I heard that story told anew when Princess Diana died. “Did you know her?” “No, but she knew me.”
And I applied a personal twist in that last instance: The Princess visited, in an official act not too long before such acts ceased, the facility where a member of my family was dying of cancer. She spent far longer chatting to him than anyone expected, and after her visit, when a family member asked if there was a photograph of the encounter, a signed one was swiftly forthcoming, together with a kind note.

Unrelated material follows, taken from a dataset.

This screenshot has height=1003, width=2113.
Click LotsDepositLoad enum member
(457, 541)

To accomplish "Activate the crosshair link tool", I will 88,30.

I didn’t know them. But they knew me.
Some people have the “gift.”
Rush had that gift. I knew it, and Mr. Right knew it too. He loved Rush, and listened, almost up until the day he died.

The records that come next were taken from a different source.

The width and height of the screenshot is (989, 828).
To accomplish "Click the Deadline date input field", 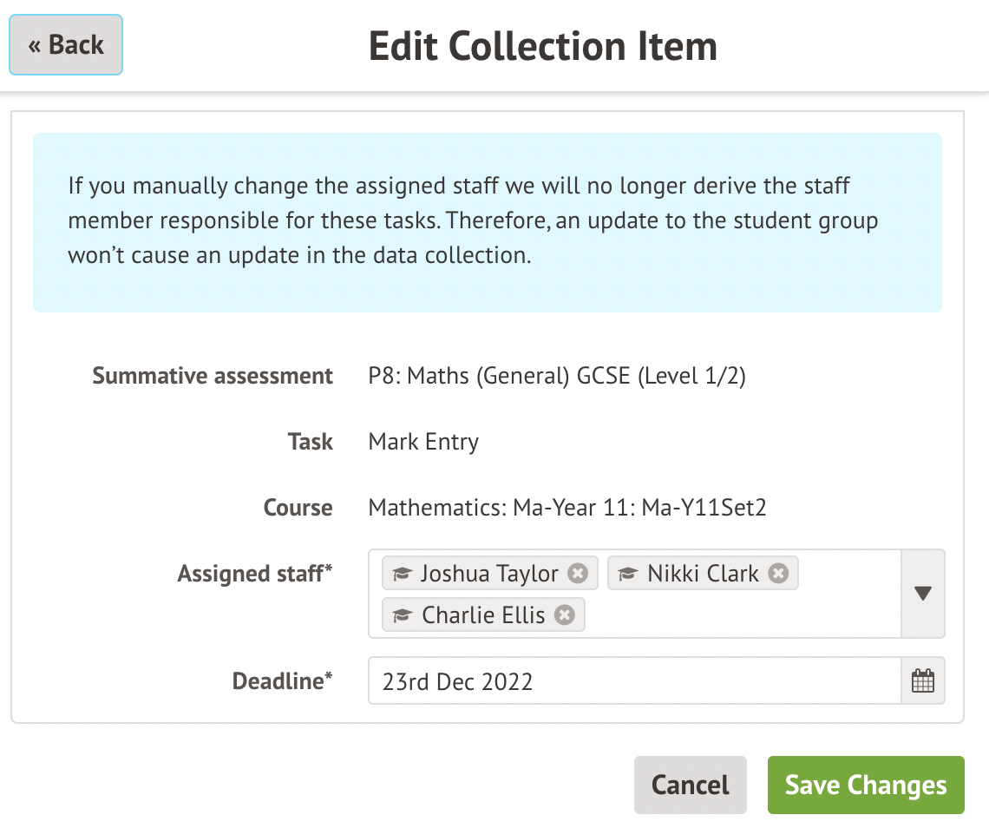I will (x=634, y=681).
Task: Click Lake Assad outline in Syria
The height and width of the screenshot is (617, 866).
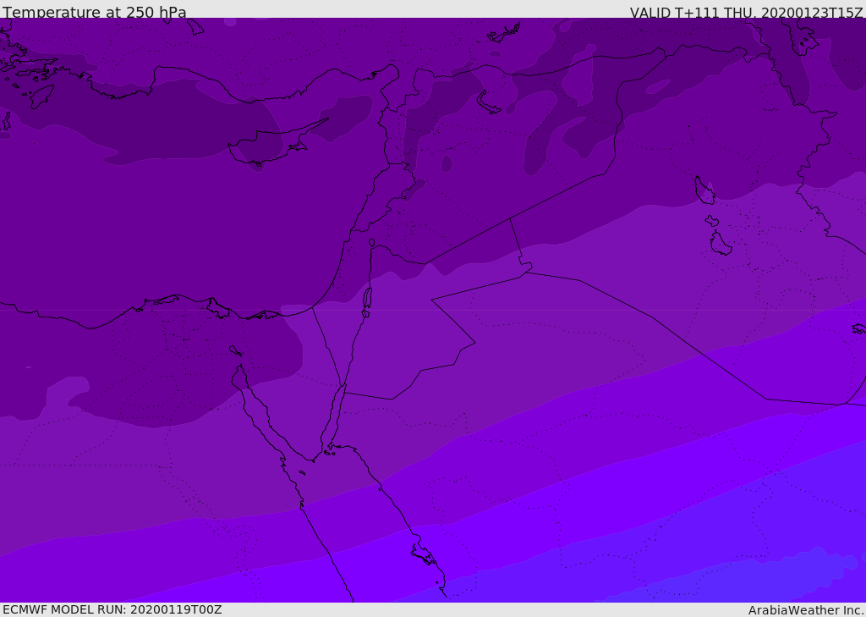Action: click(488, 103)
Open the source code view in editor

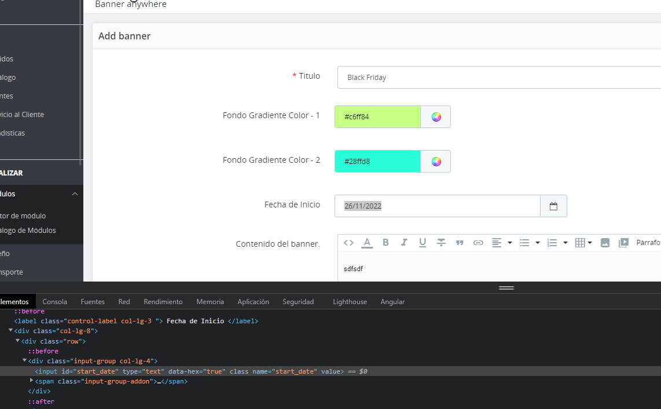[x=348, y=243]

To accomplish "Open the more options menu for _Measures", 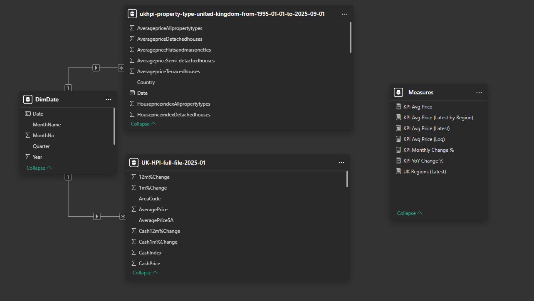I will [x=479, y=92].
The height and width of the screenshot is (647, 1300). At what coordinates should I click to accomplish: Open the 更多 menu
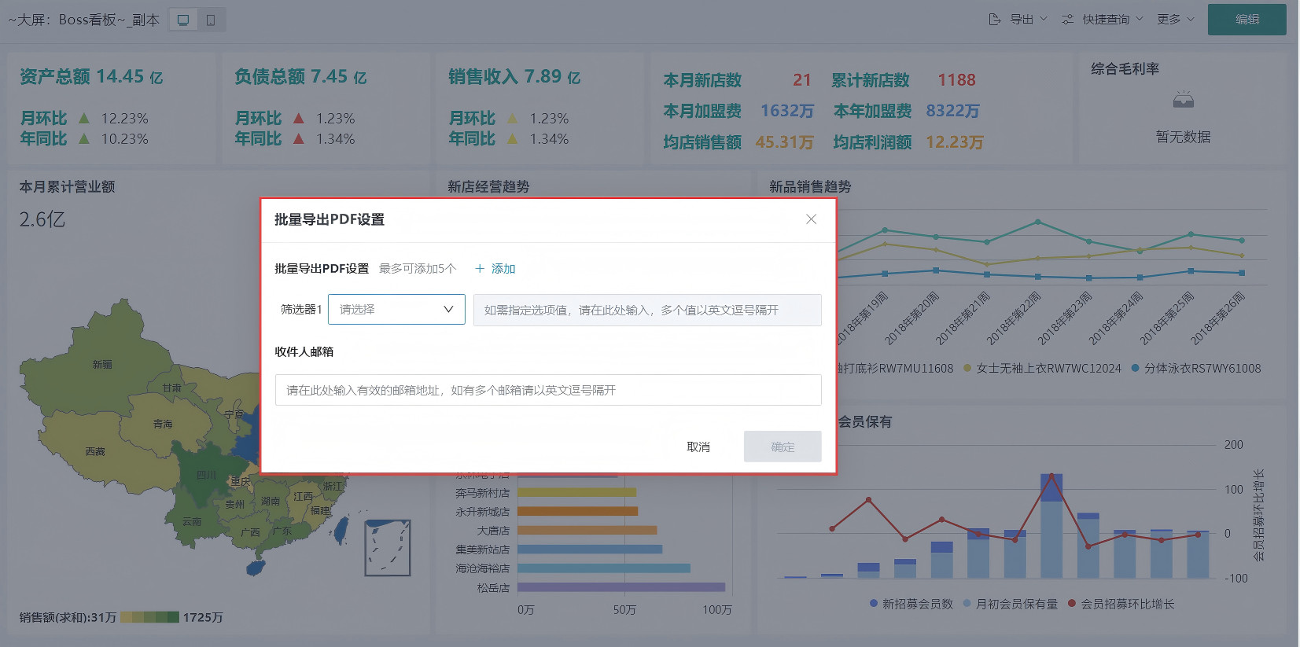tap(1175, 20)
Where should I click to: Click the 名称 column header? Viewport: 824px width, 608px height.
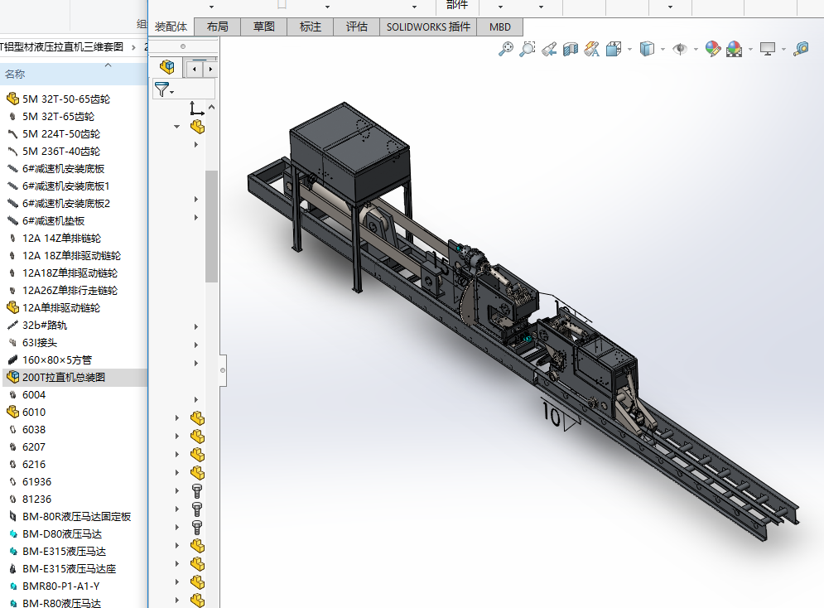(x=15, y=75)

And less than a week before Rush himself died, another friend posted a tribute to him on another site I love, ricochet.com.
That tribute was picked up by the EIB network, and appeared this week in its copy of The Limbaugh Letter. An electronic version is posted here: https://www.thelimbaughletter.com/thelimbaughletter/march_2021/MobilePagedArticle.action?articleId=1662199#articleId1662199
My own tribute to Rush, together with a link to my friend’s tribute post published in the Limbaugh Letter, can be found here.
RIP, Rush.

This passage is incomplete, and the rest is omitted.